Ce sont ces dispositifs qui déclenchent l’airbag de votre voiture, en cas de choc, qui identifient vos empreintes digitales sur votre tablette, qui font tourner les textes de votre smartphone, et bien d’autres choses encore. Les innovateurs peuvent donc s’en donner à cœur joie, mesurer tout et n’importe quoi, et agir sur vous.
Dans le domaine du coaching électronique, l’imagination semble sans limite…
La carotte
Des appareils, dits de première génération, tels que les Fitbit [1], connectés à un ordinateur, un smartphone ou une tablette, incitaient leurs utilisateurs à faire du sport, courir, dormir raisonnablement, manger sainement. En lisant les courbes quotidiennes sur leur écran, ils pouvaient constater leurs progrès ou, sinon, abaisser d’un cran leurs exigences, pour qu’elles correspondent mieux à leurs possibilités. Quand leurs propriétaires accomplissaient les performances qu’ils s’étaient fixées, ils recevaient des félicitations numériques et des badges virtuels.
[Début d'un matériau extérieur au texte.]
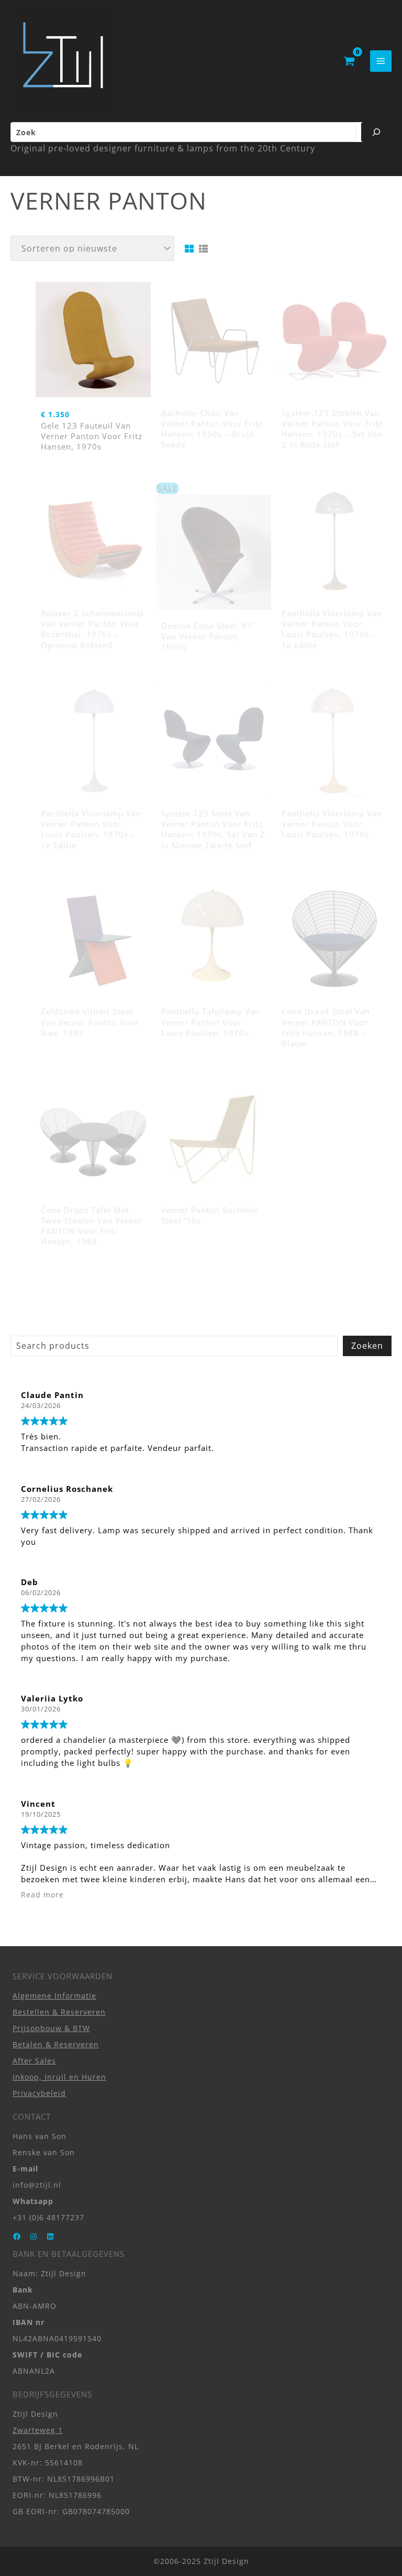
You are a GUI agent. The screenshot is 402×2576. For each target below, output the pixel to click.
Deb (29, 1582)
Ils pouvaient se faire un réseau d’« amis », avec qui ils échangeaient des compliments et des encouragements.
Ces coaches électroniques gentils offraient la carotte. Ils ont fait fureur, mais ils tendent à passer un peu de mode. La prochaine vague maniera le bâton. Allons-nous bientôt voir des objets que nous posséderons, chaise, briquet ou fourchette, nous rappeler à l’ordre, si nous nous écartons du droit chemin ?
Le bâton
Par exemple, le Quitbit est un briquet qui compte le nombre de fois où son propriétaire fume, dans l’espoir que cette information l’incitera à réduire cette habitude.
Les buveurs auront aussi leurs coaches, le Breathometer ou l’Alcohoot, qui mesureront leur état d’ébriété et les alerteront, dès qu’ils dépasseront la norme.
Quant au mangeur trop goulu, la fourchette électronique Hapifork vibrera dans sa main, lorsqu’il mangera trop vite. L’idée est que manger plus lentement aide à consommer moins de nourriture, à mâcher plus longtemps pour faciliter la digestion et à diminuer ainsi le reflux gastrique.
Le Lumoback, une ceinture connectée, qui vous secoue dès que vous vous laissez aller, vous obligera à vous tenir droit. Un capteur vous enverra une impulsion de plus en plus forte, jusqu’à ce que vous ayez trouvé la bonne posture. Une application sur votre smartphone vous permettra de la visualiser et de vous attribuer une note.
Pour ceux qui sont mal à l’aise avec une ceinture vibrante, il y a le Darma, le « coussin intelligent », qui vous enverra un signal pour vous inciter à vous lever, car rester longtemps assis est mauvais pour la santé.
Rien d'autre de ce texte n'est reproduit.